Task to complete => In the records below, find the line containing "Viewport: 768px width, 499px", then copy that line and all lines after it, exactly, omitting every picture.

········

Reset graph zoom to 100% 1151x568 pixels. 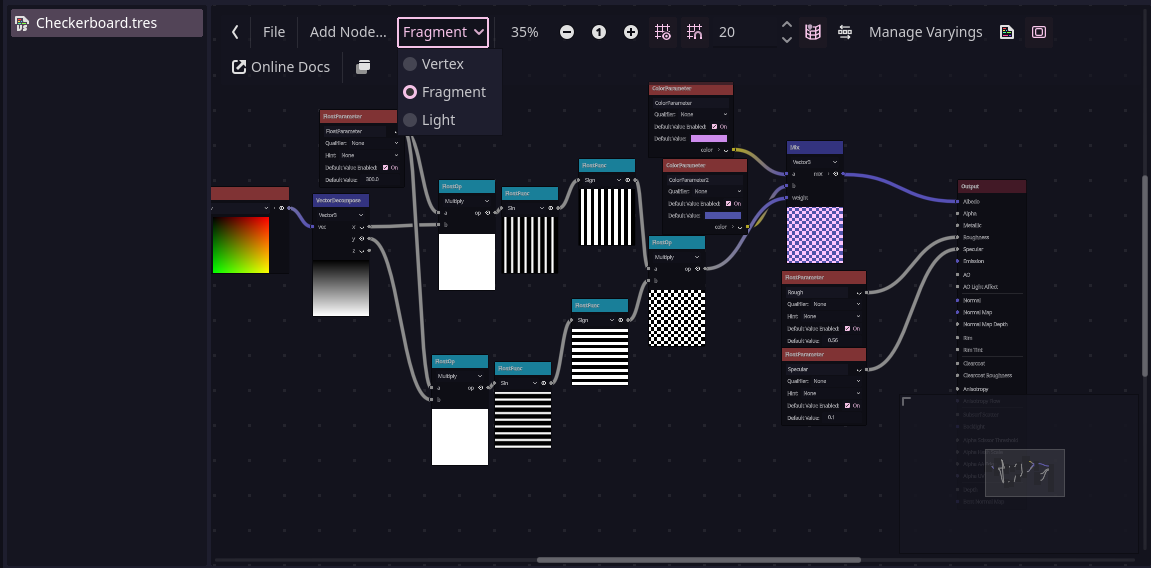pyautogui.click(x=599, y=32)
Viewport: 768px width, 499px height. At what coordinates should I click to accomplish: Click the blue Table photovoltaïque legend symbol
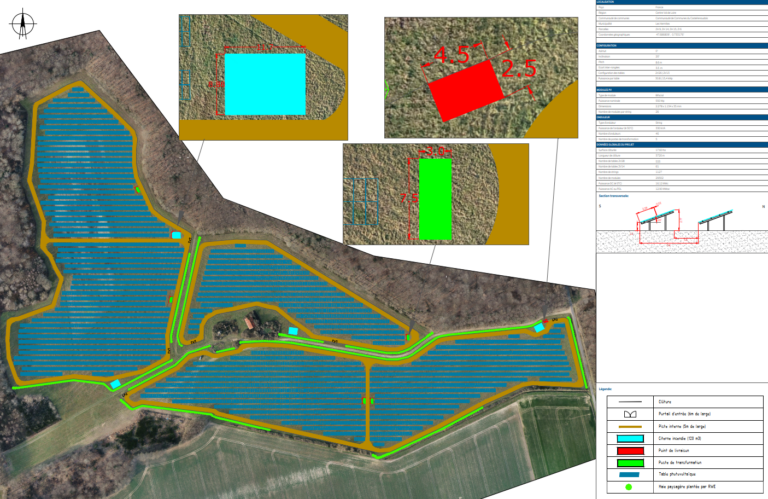tap(629, 475)
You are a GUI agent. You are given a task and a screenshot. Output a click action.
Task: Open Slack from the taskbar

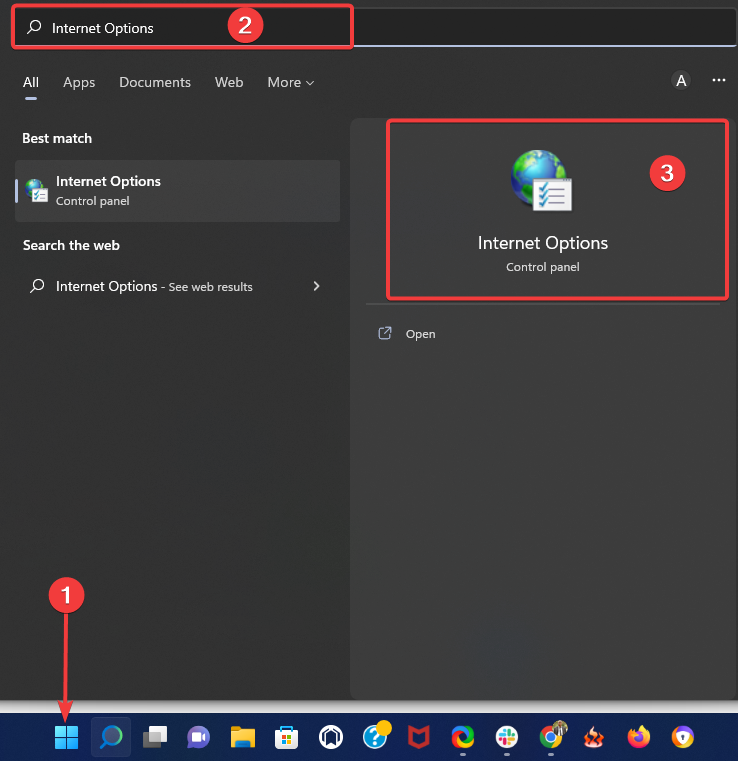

········

Output =>
Viewport: 768px width, 499px height. At what coordinates should I click to accomplish: Click the blue Table photovoltaïque legend symbol
tap(629, 475)
You are a GUI agent. You are given a task and a screenshot. Output a click action.
Task: Open Slack from the taskbar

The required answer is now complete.